僕は俵さんの短歌、浅井さんの写真が大好きです。この本は折に触れて、読み返していています。そして恋する空間を感じています。
月刊誌の連載を本にしたもので、俵さんが歌を作り、それに返歌するように浅井さんが写真を撮ったのだそうです。
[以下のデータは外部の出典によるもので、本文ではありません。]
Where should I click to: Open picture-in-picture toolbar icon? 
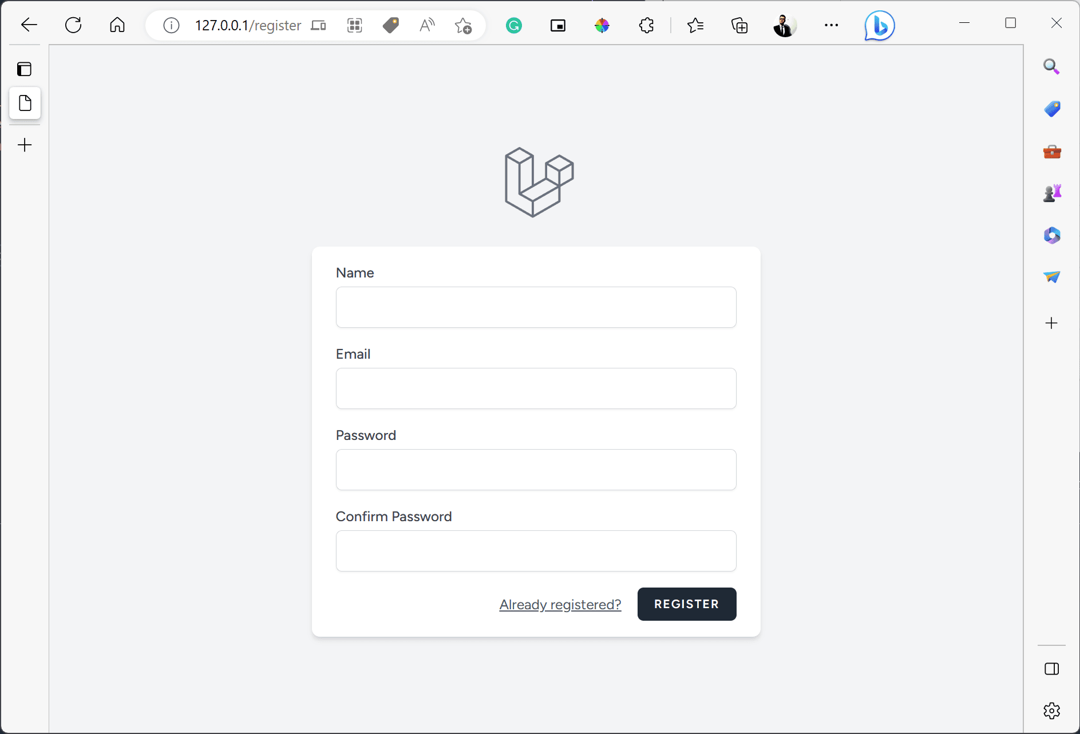[558, 25]
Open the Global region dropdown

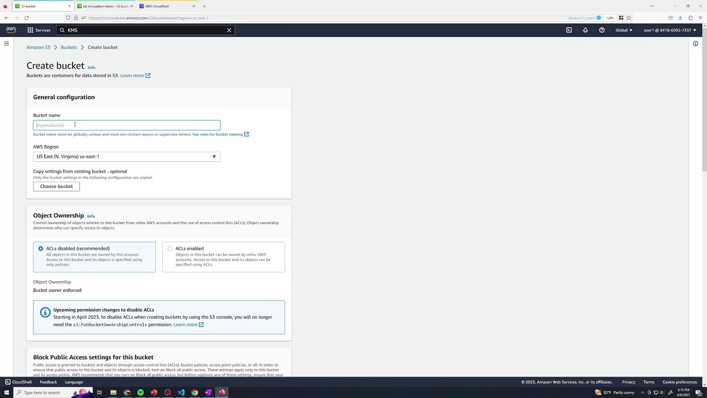(x=623, y=30)
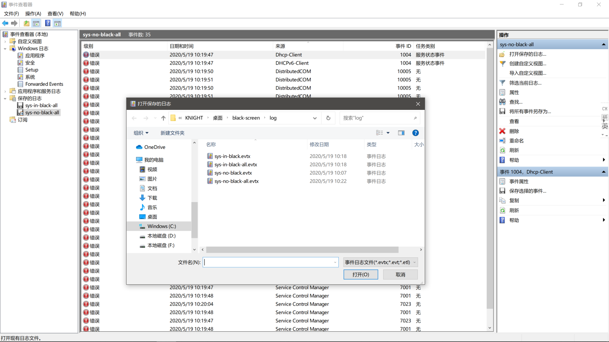Screen dimensions: 609x342
Task: Open the help question mark icon in dialog toolbar
Action: click(416, 133)
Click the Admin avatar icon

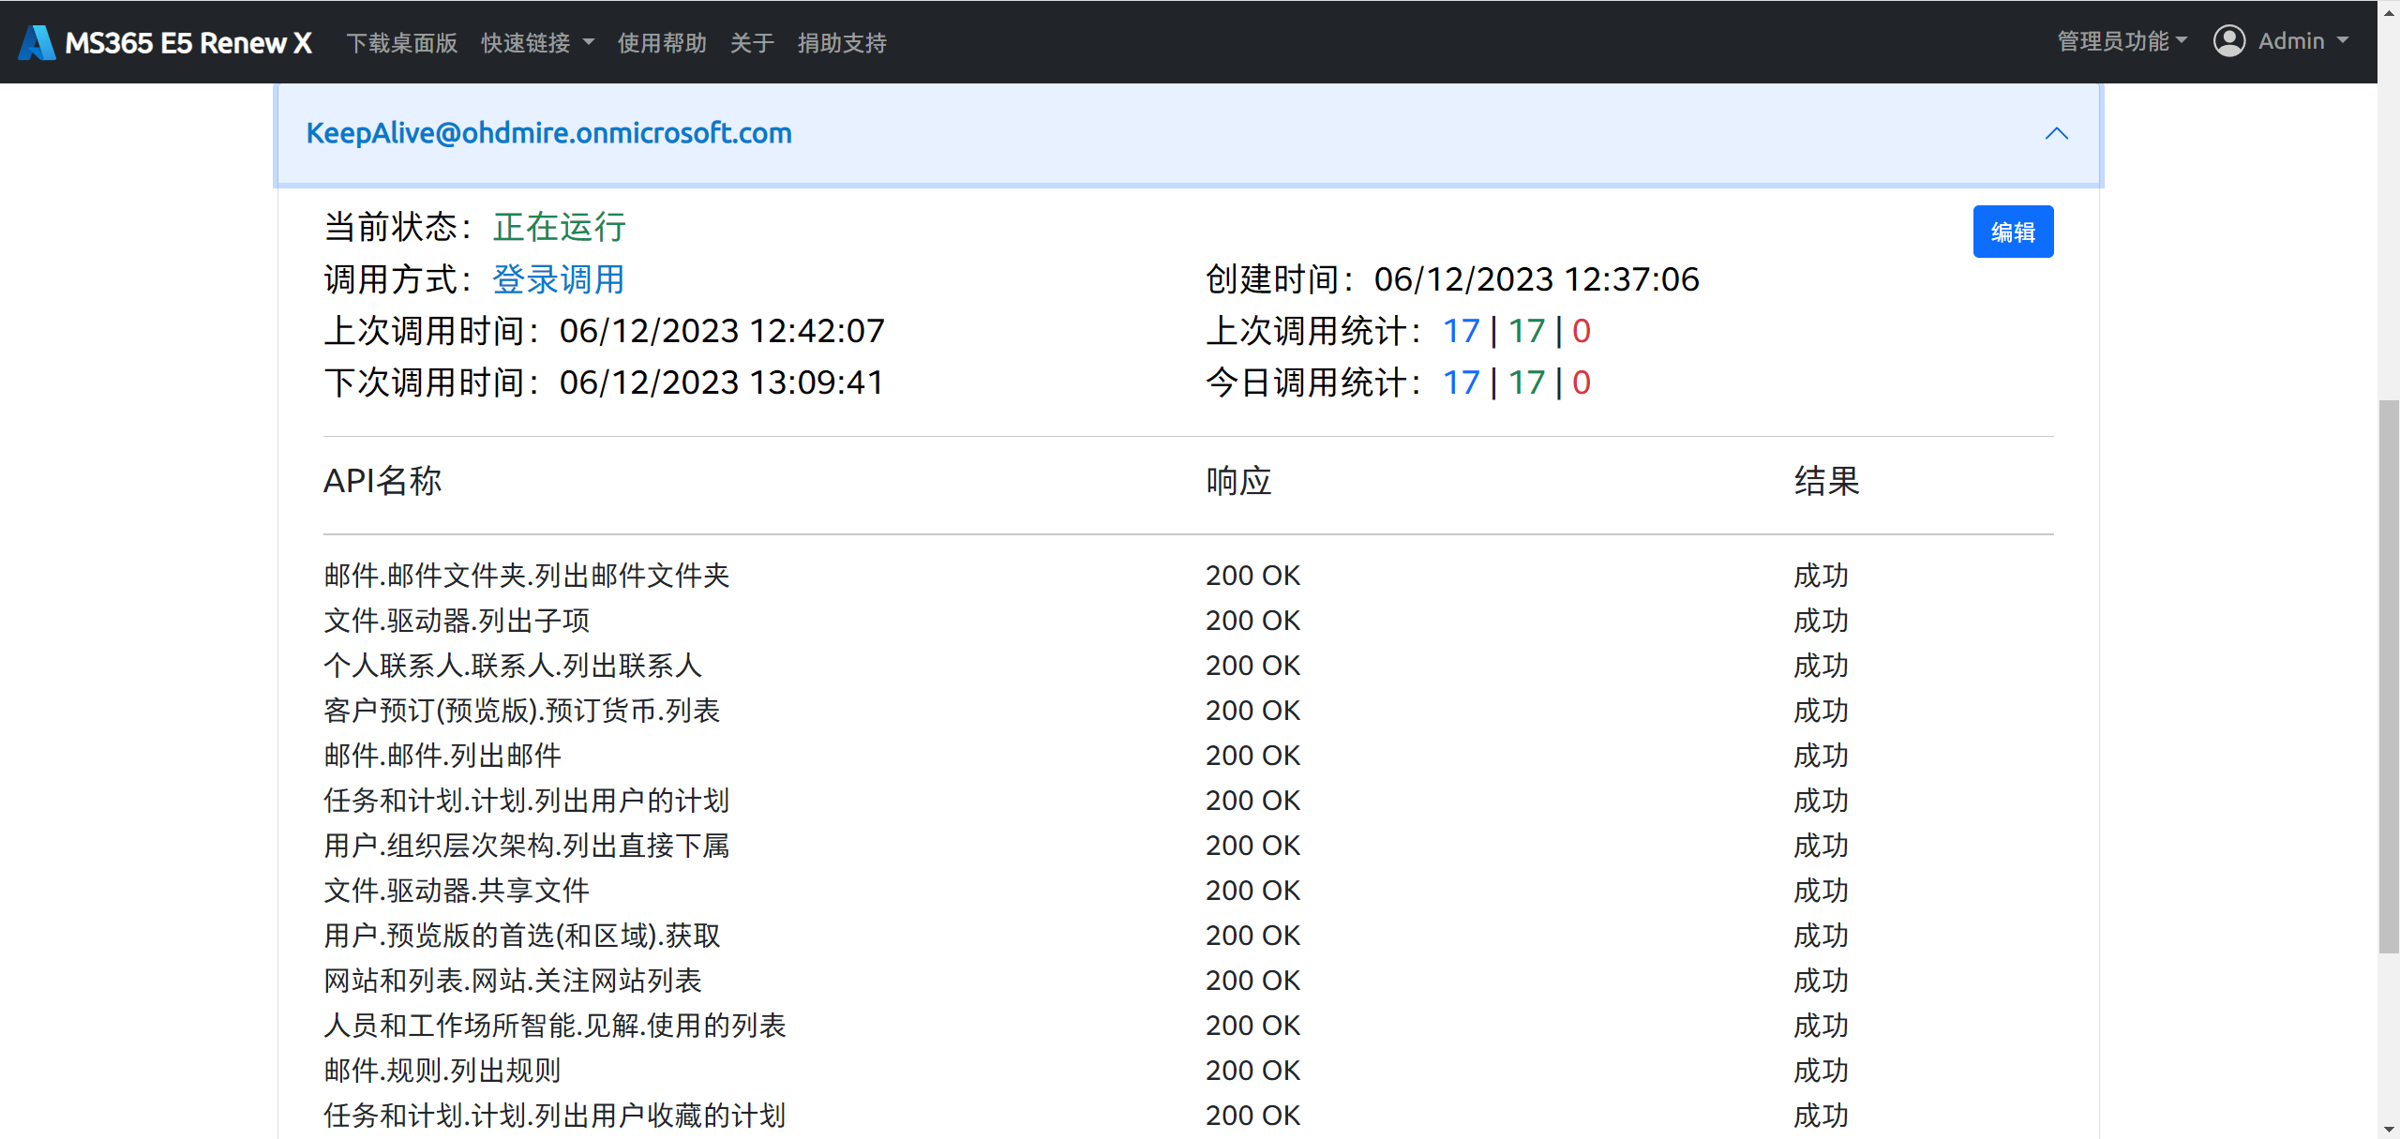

歌の説明としての写真ではなく、それぞれが独立しています。それがこんなにも素敵で、両者のイメージが合うのだろうかと思いました。
幻想的で不思議な、2つの要素が融合し、
歌と写真がマリアージュしています。
本のテーマは恋。
歌も写真も、恋が心を揺らせます。
とくに好きな歌を数首、以下に。
電話にて風邪の具合を告げながら
安心させたい
心配させたい
約束の場所を決めたら
こんなにもゆっくりやってくる
木曜日
ハイヒールを
磨けばふいにこぼれくる
君と歩いた砂浜の砂
「それだけです」と
書いた手紙の余白には
それだけでない心がにじむ
もう次に会う日のことを考えている
目の前に君がいるのに
コンサートの切符を二枚
一枚は無意味という意味をもつ
その日まで
うつむけば
答えのように出る涙
泣いて流れる何もないのに
たくさんの歌。
添えられている写真。
それは
詩のような写真であり、写真のような詩でもありました。
短い言葉と、瞬間を切り取った写真って
なんと心を浄化させてくれるのでしょう。
【出典】
「もうひとつの恋」 俵万智+浅井慎平 角川書店
いつも読んでいただきまして、ありがとうございます。それだけで十分ありがたいです。